Mas para minha surpresa, em seguida ele me corrigiu:
- Pode me chamar de “Palma’”
“Trocar àquela altura ‘Cláudio’ por ‘Palma’, eis a questão”, pensei. Jorge solenemente arrematou: “Aceito!”, como se tivesse superado mais uma etapa importante no nosso contexto. Pensei: ‘Palma’s para ele, mas tá aí no sentido dos amigos de Palma, já que o nosso espírito naquele momento era unir e fortalecer o grupo. Jorge fez a seguinte observação amistosa:
- Assim está muito bom, Palma.
Do outro lado da mesa, enquanto Jorge complementava, observei mais uma vez Garcez, com seu semblante externando um sorriso alvo quase nervoso combinando com seus cabelos grisalhos, estava ali ao vivo o “espanhol” – como costumava chamá-lo mais antigamente - ao mesmo tempo que assumia aquela doce feição e ensaiava gestos harmoniosos quer com o corpo, no seu estilo dançarino. Garcez aguçava. seu olhar no entorno, deixando escapar frases bem articuladas, reprisando aquele comportamento de expectação bem típico de quem conferia as relações que vão se constituindo e da sua condição de “convidado”. Garcez deixou bem claro o seu desassombro quando constatou a amizade antiga que eu nutria com o Delegado Cláudio. Dava para perceber que Garcez se comportava como um verdadeiro gentleman, com seu comportamento social liberto em função do fator “grupal”, especialmente em restaurantes, cujo lugar dava a impressão que tinha o poder de deixá-lo à vontade, mais solto e liberto.

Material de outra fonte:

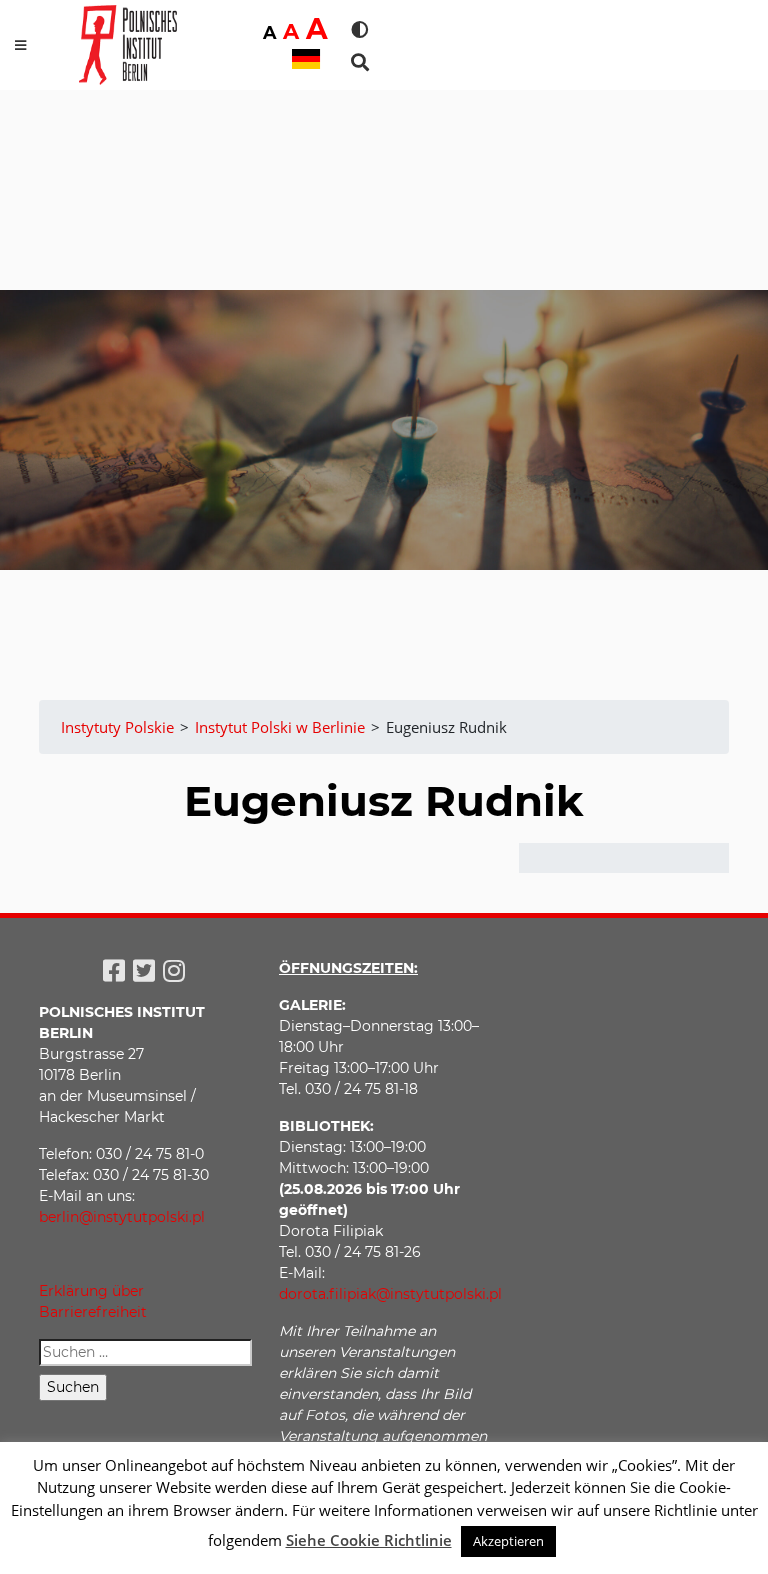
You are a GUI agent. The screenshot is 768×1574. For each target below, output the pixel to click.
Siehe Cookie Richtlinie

Pude mais uma vez me certificar que essa era uma das características marcantes de Garcez e que também poderia denotar um misto de carência afetiva no campo profissional e de analista de comportamentos... De outra parte, oportunizava um momento para se construir novos relacionamentos interpessoais e proporciona aquele sentido de se sentir importante em poder participar de algo capaz de transformar coisas. Nesse momento, fixei meu olhar mais uma vez em Jorge Xavier e aí pude ver que ambos tinham esse quê a mais, enquanto que Cláudio se mantinha fechado, dentro da sua essência e eu já conhecia essa sua característica.
Passados alguns instantes, olhei para porta e percebi que o Delegado Cesar Krieger estava chegando, com seu andar rápido, como quem não queria perder nada. Pensei: “Além de ser talentoso, o cara leva sério o que faz e, principalmente, o trabalho do grupo, isso é muito bom”. Mal passaram esses pensamentos, Garcez sorridente deu as boas vindas:
- Esse Krieger sempre com o seu sorriso!
Como já era esperado e nisso ele sempre foi muito bom Jorge Xavier passou a fazer um relatório sobre o nosso “Plano” e como tudo começou: “...foi feito pelo Felipe...”. Imediatamente tive um frio na barriga e se pudesse naquele momento dizer: “corta, corta, não precisa citar meu nome, mas não adiantava, o Jorge era assim mesmo”. Enquanto isso o relato continou: “... o Júlio e o Knaesel também assinaram...”. Depois de alguns minutos Jorge Xavier mencionou que fez convite também para o Delegado Osteto e como ele era aposentado não tinha certeza se viria. Wilmar Domingues também ficou de vir mais tarde, pois tinha futebol. Acrescentei que se tivesse sido ontem era mais provável que ele viesse, não estaria suado.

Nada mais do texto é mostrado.